For my last birthday, a friend gave me a medal from the 1953-54 royal tour of New Zealand. I’ve decided to repay this very generous gift by writing about the medal.

I’ve been a republican since childhood and find it baffling that any country should still, in the twenty-first century, have a head of state selected by an accident of birth. Yet, for a republican, I own a surprising number of books about royal tours. One of the first historical articles I published was about the 1954 royal tour of Australia. Royal tours are fascinating because they were opportunities for an idealised vision of society to be portrayed and celebrated. As the Bulletin put it during the 1954 Australian royal tour: ‘we put up flags and arches for ourselves, and cheer ourselves like mad.’ (I titled my article about the royal tour ‘Cheering Ourselves Like Mad’, but the editor of the Journal of Australian Studies retitled it ‘Forty Years On’ without asking me, a decision that still rankles 25 years on.)

When Queen Elizabeth II and the Duke of Edinburgh toured New Zealand and Australia 65 years ago, it was the first time a reigning monarch had visited either country. Most people in both countries identified much more strongly with Britain and the monarchy than they do today. As a result, there was tremendous excitement about the tour, with very large crowds turning out wherever the Queen went (you can see her extensive New Zealand itinerary here).

The medal my friend gave me had belonged to her grandmother, an ardent royalist, and my friend speculated that her grandfather might have bought the medal as a present for his wife.
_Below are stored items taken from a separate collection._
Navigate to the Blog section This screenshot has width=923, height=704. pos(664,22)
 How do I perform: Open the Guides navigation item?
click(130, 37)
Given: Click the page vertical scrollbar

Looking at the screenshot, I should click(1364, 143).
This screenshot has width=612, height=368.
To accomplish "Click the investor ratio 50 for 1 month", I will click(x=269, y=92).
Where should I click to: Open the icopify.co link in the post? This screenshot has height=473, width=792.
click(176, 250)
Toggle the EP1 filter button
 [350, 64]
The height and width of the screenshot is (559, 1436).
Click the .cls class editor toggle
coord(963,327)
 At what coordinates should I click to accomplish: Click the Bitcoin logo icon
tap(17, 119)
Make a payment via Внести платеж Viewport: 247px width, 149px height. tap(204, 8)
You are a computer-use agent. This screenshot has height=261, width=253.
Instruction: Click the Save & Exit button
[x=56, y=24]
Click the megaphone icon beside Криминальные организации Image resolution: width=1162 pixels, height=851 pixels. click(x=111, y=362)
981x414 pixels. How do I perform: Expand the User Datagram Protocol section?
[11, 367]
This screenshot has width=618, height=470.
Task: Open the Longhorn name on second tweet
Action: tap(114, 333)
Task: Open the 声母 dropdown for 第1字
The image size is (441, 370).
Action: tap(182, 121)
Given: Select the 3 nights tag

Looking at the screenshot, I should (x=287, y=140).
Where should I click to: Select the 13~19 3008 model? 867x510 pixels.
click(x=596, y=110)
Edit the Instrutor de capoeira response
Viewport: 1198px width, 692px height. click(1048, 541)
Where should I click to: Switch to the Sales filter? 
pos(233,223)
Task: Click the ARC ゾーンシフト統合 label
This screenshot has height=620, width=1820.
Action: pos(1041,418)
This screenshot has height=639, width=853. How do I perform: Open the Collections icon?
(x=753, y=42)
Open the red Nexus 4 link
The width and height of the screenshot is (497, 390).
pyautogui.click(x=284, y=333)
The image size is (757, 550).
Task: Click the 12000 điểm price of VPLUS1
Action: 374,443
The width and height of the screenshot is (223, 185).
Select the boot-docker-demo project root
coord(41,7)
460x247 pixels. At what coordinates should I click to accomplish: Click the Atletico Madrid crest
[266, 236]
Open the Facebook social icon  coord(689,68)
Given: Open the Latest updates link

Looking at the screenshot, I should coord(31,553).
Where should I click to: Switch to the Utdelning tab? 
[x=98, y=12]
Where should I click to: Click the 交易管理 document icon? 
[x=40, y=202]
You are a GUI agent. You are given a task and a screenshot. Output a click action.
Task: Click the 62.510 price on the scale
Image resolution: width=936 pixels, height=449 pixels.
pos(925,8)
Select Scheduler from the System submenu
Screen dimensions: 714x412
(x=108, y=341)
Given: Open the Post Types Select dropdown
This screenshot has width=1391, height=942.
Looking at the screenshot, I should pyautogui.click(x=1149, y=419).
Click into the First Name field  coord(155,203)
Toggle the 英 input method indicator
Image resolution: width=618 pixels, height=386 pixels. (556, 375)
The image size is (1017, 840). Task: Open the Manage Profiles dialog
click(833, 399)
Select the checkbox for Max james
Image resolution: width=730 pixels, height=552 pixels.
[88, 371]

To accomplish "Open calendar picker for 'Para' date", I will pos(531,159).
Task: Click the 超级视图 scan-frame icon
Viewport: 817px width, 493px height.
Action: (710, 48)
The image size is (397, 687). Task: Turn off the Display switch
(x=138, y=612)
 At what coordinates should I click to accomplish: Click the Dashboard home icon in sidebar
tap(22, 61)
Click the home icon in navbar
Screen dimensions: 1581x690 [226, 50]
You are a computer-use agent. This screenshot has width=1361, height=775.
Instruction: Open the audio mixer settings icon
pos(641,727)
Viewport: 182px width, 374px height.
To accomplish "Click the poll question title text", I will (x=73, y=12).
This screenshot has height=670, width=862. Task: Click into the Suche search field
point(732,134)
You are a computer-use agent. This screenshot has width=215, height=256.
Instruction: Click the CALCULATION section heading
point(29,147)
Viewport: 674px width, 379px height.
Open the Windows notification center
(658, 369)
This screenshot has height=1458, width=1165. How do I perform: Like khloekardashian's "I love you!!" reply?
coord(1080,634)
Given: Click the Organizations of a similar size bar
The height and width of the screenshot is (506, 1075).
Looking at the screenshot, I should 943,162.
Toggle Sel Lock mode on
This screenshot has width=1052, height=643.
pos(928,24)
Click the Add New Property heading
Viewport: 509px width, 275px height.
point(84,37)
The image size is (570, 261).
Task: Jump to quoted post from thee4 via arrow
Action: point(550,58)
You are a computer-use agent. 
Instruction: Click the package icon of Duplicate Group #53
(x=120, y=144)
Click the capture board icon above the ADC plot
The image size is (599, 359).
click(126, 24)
These medals were not for sale at the time of the tour, however. They were given to schoolchildren: 380,000 medals were produced, at a cost of £19,000, and presented in classroom ceremonies. You can see a boy wearing one, and holding a Union Jack, in this photo from the Hocken Library collection (use the tools to the left of the photo to enlarge it). The Queen herself was presented with a gold replica of the medals by Prime Minister Sidney Holland, who remarked that the government thought she might like to ‘share with the children the pleasure of possessing one of these medals’, having seen so many children wearing them ‘when they have made their loyalty and devotion to you so evident’ during the tour.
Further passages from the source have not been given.